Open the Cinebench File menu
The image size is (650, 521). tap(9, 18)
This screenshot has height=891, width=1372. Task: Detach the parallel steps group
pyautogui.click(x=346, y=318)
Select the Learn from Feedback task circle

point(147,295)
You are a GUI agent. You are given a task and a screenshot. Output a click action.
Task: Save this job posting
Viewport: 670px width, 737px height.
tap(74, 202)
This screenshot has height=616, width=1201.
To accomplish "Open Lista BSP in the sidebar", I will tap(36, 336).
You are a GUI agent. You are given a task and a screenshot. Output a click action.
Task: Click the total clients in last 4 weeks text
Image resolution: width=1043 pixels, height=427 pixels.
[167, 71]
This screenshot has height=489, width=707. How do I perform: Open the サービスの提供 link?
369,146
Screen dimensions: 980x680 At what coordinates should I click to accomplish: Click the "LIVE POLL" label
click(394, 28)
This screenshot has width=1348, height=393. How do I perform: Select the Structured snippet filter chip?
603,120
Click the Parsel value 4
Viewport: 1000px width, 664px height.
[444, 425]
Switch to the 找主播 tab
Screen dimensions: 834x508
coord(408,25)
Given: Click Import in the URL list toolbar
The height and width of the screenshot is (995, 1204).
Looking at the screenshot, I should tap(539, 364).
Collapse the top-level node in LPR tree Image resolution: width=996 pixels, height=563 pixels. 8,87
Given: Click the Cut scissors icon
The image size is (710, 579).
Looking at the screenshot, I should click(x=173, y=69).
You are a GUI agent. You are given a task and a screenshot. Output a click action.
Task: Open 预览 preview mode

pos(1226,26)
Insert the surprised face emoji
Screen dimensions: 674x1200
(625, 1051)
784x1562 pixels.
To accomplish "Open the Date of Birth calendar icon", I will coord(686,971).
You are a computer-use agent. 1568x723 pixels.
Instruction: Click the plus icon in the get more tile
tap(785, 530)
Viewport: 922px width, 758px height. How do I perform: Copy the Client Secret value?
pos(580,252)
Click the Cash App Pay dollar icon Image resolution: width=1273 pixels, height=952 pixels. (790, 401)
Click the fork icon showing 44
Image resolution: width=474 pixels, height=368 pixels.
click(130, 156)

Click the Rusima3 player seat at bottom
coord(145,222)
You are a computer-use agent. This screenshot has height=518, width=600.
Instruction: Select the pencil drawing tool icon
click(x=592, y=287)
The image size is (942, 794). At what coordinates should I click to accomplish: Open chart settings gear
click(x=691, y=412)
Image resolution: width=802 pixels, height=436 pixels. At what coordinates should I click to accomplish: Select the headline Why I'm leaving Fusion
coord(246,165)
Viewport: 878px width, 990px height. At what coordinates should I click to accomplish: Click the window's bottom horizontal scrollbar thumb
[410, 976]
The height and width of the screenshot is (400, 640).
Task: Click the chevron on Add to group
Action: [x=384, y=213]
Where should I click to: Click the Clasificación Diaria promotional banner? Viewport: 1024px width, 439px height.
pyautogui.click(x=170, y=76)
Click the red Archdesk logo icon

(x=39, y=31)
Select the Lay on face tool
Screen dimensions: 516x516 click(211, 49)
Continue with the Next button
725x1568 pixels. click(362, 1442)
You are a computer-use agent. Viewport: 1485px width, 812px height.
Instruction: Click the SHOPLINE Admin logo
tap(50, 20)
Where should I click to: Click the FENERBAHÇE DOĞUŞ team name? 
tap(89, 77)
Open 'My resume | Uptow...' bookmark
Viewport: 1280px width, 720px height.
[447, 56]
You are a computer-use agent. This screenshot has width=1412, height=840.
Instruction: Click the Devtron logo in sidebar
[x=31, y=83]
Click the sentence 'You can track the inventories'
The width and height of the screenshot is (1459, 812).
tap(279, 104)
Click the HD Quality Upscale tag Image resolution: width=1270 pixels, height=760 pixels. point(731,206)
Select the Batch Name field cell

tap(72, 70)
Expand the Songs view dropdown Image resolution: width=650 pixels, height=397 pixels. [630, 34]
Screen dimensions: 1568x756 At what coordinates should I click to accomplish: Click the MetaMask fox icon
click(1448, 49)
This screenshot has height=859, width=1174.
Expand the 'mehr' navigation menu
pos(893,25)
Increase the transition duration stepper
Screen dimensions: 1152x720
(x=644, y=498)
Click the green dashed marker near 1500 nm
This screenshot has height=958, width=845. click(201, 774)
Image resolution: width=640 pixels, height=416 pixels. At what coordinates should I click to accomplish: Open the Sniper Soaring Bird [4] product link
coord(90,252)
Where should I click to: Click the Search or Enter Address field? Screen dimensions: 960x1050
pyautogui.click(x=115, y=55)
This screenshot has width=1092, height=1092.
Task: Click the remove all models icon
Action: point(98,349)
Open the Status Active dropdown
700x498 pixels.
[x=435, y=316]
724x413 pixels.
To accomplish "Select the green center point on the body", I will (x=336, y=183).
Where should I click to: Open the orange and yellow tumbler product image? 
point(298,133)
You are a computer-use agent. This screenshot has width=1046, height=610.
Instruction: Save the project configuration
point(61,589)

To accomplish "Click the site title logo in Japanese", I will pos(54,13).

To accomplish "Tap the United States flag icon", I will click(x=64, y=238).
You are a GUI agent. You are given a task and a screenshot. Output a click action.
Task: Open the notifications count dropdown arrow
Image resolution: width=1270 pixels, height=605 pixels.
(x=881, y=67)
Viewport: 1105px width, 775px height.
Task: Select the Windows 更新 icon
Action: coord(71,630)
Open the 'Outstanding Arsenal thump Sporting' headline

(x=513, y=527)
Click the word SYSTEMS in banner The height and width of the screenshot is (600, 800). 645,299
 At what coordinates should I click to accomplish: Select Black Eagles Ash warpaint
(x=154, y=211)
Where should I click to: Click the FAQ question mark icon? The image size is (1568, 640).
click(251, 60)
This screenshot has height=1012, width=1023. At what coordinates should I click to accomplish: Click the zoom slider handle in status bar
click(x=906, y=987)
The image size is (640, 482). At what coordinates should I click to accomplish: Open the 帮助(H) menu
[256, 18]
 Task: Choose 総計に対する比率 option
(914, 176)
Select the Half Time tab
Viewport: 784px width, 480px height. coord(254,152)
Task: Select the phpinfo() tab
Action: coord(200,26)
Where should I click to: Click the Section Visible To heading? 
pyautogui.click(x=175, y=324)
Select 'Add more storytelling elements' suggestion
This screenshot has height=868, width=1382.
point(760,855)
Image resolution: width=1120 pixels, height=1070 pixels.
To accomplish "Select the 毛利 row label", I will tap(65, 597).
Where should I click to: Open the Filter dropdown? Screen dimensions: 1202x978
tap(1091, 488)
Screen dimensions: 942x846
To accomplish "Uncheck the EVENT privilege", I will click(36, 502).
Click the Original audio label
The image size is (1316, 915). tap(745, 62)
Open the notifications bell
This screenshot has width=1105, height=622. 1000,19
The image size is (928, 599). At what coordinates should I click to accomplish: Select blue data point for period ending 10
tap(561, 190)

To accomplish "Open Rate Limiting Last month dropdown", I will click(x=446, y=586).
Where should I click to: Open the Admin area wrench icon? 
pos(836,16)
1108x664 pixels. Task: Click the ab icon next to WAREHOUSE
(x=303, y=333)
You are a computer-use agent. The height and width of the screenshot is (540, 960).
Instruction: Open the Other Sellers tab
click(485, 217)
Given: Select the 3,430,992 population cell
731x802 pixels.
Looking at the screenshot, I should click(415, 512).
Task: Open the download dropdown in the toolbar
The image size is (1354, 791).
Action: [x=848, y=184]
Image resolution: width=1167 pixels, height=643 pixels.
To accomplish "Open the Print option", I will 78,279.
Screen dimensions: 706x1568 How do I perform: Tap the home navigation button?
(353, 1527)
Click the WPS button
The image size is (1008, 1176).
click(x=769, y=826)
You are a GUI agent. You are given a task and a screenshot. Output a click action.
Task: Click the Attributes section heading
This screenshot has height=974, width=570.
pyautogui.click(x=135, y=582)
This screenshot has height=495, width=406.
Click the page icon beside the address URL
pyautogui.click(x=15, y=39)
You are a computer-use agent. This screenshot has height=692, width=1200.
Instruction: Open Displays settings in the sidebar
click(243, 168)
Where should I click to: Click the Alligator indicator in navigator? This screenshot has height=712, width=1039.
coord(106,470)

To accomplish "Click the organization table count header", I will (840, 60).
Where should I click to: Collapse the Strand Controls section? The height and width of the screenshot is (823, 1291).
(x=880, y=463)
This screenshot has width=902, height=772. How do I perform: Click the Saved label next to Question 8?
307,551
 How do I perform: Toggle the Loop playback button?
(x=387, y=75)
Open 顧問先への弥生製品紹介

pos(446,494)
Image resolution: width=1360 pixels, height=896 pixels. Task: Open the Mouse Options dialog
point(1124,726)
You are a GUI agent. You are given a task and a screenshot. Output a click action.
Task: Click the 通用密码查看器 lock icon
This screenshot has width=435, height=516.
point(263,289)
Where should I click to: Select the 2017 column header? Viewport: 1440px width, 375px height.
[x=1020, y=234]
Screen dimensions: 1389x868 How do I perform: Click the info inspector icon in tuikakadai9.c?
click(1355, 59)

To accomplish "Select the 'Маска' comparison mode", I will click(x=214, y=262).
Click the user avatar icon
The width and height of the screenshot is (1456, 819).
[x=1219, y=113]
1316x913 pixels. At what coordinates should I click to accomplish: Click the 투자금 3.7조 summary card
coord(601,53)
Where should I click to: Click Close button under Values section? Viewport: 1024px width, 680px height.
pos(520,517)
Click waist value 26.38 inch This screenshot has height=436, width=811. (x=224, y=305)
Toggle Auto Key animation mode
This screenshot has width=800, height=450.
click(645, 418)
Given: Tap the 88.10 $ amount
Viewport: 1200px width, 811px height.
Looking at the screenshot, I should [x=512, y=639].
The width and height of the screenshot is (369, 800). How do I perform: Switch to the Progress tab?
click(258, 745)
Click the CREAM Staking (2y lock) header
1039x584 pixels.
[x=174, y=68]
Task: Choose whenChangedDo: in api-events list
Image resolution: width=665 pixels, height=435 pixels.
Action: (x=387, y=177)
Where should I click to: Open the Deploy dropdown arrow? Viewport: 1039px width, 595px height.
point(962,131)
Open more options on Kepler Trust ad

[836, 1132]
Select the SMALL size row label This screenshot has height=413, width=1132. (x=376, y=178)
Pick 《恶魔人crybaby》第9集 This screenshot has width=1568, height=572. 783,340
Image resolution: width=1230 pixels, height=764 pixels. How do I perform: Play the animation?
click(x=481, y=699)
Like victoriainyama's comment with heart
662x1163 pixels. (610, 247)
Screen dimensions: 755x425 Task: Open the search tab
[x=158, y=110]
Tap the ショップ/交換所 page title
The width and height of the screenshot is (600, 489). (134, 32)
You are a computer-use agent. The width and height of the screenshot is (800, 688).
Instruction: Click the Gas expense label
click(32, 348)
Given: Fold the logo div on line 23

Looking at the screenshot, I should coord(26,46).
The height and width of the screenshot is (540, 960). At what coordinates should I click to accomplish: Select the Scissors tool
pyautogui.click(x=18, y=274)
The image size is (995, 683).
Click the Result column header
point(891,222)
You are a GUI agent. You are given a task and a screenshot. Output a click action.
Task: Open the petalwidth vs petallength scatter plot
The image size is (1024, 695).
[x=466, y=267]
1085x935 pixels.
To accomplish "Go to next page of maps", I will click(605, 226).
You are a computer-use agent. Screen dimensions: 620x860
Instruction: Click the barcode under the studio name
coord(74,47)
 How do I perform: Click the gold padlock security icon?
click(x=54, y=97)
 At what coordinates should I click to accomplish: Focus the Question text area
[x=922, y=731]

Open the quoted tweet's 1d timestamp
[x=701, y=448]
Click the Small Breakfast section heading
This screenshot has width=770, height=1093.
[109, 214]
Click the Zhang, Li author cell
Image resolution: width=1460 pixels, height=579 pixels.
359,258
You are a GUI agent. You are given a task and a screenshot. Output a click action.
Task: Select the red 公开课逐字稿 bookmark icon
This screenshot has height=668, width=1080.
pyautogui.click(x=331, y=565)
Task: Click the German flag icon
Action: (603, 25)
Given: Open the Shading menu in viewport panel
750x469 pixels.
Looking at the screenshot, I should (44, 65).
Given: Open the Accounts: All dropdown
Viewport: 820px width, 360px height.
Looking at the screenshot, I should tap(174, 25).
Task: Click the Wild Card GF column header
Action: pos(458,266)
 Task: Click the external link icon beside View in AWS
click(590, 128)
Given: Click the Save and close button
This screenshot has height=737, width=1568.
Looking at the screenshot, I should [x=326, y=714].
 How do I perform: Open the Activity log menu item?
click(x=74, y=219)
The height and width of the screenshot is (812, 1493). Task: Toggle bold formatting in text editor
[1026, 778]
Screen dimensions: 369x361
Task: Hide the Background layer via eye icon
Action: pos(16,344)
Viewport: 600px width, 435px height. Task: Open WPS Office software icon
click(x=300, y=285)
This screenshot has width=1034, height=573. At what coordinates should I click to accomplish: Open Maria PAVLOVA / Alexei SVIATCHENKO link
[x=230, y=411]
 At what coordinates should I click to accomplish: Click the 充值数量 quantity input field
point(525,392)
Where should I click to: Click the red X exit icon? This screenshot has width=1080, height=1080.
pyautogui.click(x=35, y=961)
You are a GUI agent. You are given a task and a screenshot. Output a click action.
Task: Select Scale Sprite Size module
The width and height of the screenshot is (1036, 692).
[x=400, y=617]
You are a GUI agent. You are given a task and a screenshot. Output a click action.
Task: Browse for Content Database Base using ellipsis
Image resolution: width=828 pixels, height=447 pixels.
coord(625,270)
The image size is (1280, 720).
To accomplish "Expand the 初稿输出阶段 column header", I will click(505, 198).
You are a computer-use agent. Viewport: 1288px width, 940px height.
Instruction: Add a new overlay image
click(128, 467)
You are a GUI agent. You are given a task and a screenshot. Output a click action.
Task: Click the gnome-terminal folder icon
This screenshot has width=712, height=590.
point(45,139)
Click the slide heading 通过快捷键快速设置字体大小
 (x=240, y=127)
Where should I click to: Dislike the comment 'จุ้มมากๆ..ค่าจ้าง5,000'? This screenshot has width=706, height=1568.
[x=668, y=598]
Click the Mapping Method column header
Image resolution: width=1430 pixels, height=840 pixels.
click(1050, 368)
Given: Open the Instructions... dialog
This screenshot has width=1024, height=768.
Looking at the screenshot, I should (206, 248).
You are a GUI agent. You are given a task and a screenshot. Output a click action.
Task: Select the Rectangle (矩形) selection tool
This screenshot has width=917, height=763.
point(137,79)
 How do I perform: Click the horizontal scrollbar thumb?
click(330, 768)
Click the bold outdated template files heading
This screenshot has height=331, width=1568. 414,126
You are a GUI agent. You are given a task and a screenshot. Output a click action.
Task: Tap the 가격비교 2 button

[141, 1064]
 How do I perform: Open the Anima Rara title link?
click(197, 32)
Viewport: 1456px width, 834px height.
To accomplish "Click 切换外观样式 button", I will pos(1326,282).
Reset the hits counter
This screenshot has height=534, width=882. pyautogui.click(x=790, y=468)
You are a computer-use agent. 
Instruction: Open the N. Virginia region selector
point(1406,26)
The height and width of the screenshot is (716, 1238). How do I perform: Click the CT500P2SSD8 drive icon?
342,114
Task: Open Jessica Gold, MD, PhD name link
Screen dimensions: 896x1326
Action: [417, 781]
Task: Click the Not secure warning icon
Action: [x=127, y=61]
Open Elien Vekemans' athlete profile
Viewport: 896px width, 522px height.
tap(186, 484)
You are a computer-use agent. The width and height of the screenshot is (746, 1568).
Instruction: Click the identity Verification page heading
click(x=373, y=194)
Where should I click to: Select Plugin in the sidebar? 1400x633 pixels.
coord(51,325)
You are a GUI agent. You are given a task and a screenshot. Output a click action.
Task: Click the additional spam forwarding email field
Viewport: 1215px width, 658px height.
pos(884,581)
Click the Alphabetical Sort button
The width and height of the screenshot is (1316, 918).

::::

Copy each line of the data above that holds "toolbar".

Answer to this task:
Given: Click Import in the URL list toolbar
Task: Open the download dropdown in the toolbar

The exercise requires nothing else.